"Beautiful John" by Madder Rose, 1993

Tuesday, November 5, 2013

Madder Rose, an oft-forgotten but quintessential early 90s band, significantly informed my tastes in music in college. When I first heard Madder Rose, I'd already moved away from my high school tastes--which had been very much of a late 1960s/early 1970s vibe, including predominantly the Grateful Dead, Pink Floyd, Led Zeppelin, and whatever the New York-area classic rock station would play. Along with most American teens, I'd heard and loved Nirvana's "Nevermind" in 1991. I wasn't the quickest to abandon my classic rock stuff, though, and enter the modern era, relying on bands like the Black Crowes and the Spin Doctors--both of whom had one foot (at least) firmly planted in sounds I found comfortable and familiar. But by 1993, I was getting someplace new.

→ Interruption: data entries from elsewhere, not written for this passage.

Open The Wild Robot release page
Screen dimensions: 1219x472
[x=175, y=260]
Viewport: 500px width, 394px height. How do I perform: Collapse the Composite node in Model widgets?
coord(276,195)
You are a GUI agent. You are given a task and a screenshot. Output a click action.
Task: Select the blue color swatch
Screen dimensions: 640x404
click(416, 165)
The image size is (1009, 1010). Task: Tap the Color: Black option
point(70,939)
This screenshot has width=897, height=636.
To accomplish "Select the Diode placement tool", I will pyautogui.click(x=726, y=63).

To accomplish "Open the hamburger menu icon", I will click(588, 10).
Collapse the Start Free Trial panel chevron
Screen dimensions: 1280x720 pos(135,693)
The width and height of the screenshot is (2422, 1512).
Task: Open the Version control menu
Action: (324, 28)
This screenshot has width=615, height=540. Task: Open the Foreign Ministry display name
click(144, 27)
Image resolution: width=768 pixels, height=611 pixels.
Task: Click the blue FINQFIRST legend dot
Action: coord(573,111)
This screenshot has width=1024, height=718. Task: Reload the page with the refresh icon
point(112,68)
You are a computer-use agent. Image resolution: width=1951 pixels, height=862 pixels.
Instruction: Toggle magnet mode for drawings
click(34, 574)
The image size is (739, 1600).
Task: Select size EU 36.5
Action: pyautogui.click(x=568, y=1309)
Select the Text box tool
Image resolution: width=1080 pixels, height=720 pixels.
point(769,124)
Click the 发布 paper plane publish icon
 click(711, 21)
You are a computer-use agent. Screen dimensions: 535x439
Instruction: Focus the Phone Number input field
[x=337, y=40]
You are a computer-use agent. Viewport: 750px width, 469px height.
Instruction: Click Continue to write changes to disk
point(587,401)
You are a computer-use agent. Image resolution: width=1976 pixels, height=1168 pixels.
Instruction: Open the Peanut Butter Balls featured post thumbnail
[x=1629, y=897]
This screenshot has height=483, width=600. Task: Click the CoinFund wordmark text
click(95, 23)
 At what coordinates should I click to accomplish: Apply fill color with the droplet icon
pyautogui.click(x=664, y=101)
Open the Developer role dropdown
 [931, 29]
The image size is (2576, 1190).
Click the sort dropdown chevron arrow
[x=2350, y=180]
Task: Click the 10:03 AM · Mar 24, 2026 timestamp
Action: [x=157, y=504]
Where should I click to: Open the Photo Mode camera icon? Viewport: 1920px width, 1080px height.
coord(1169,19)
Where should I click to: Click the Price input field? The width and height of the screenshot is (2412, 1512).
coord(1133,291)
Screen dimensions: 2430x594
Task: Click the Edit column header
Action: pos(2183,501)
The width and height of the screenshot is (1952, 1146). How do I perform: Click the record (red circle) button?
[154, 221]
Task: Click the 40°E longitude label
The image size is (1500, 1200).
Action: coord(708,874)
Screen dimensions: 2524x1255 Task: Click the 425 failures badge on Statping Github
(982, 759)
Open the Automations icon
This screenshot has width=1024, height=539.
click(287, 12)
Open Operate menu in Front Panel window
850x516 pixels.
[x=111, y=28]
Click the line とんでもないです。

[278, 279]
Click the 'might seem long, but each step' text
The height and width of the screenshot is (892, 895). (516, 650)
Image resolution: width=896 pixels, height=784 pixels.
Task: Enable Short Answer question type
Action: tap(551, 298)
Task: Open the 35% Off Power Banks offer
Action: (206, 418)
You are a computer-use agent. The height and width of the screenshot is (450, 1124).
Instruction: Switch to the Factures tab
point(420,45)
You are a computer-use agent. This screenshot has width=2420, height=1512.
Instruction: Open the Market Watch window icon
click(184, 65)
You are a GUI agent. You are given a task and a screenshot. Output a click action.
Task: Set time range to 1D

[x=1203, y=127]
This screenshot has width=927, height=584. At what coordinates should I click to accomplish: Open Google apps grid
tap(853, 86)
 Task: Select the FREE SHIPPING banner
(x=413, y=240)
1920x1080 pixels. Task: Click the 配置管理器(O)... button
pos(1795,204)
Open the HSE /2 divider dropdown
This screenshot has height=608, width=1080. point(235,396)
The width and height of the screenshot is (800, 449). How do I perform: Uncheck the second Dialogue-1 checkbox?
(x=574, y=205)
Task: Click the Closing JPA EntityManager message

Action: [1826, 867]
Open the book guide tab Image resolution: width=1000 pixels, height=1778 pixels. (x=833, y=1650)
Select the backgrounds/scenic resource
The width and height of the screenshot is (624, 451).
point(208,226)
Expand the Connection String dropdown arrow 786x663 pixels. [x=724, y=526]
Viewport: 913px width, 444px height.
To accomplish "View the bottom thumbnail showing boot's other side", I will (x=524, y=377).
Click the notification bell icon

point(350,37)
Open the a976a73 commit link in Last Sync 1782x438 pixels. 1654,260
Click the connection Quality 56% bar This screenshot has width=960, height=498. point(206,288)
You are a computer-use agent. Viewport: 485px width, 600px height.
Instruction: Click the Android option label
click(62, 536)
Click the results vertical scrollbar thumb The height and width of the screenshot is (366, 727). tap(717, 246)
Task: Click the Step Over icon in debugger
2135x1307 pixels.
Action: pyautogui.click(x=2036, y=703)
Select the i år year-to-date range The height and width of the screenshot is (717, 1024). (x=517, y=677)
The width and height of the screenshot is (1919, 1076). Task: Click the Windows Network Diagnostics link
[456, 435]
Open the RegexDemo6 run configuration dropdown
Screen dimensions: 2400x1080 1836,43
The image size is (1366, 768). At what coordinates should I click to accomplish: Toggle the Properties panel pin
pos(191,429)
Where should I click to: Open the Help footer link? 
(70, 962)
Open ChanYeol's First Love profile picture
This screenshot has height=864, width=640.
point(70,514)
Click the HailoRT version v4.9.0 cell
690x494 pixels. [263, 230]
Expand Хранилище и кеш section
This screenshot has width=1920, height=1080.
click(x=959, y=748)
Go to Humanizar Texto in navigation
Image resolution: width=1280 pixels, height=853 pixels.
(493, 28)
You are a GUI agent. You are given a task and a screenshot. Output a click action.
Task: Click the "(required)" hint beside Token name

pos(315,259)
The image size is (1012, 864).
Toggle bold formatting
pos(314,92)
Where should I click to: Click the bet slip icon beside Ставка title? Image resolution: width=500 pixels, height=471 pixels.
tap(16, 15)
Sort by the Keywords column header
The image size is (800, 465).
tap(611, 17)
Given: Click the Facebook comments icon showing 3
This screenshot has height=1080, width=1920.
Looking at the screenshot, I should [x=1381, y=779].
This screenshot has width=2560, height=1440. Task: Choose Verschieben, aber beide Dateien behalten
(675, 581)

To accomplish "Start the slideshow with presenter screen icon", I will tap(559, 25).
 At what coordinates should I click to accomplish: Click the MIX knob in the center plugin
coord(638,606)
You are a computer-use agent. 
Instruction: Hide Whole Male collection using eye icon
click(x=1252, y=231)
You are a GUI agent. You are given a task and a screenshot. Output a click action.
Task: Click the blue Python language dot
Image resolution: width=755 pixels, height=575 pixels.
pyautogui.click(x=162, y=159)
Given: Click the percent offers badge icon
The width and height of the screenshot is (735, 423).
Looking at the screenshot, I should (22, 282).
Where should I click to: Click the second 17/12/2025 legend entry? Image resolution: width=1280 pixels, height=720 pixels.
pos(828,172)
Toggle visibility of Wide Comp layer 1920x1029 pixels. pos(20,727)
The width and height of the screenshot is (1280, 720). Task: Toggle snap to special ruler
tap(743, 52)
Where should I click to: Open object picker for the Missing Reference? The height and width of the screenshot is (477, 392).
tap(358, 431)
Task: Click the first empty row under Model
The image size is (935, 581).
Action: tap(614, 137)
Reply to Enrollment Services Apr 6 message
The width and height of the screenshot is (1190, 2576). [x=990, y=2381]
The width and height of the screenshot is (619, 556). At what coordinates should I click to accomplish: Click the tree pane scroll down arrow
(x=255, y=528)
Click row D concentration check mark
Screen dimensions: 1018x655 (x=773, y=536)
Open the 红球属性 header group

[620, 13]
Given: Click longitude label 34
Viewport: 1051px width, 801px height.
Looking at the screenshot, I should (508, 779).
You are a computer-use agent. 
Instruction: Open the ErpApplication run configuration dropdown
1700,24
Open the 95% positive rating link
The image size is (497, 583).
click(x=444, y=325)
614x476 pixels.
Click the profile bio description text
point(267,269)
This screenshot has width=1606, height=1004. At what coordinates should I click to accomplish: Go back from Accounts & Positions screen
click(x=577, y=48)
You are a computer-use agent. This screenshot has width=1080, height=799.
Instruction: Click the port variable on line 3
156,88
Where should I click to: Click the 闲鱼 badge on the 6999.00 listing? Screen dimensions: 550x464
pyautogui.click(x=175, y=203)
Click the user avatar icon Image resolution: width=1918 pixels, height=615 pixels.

In the summer of 1993, with a year of college behind me and a job delivering pizzas, I spent many late nights at Tower Records on Long Island, with a pocketful of tip cash. That tip cash, being above and beyond my hourly wage, I saw as CD money, and it was that summer that I did the most work to really grow my collection, probably more than before or since. That summer I focused on a certain type of band, though, one that became my mainstay of music for the next year at least: indie rock bands with female lead singers. If a band had a female lead singer, I'd probably buy their CD. It was a simple as that. I found Velocity Girl, Zuzu's Petals, the Sundays, Throwing Muses, Belly, Juliana Hatfield, Bettie Serveert, and Madder Rose using this method.

So, the song itself. It's an anomaly among Madder Rose songs, in that, though the lyrics are kind of dark and creepy, it's super poppy: a two-chord (one-->five) progression, if you can call that a progression, with frequent and very melodic and simple guitar solos. Much of this album is darker and more angular, implicating the heroin use the band seems to have enjoyed for so long. Melodic guitar pop was in 1993 still a very new sound to me, having come to modern music through more aggressive-sounding punk rock, and while "Beautiful John" is informed by punk rock to a degree, it has as much in common melodically with nursery rhymes as it does with CBGB.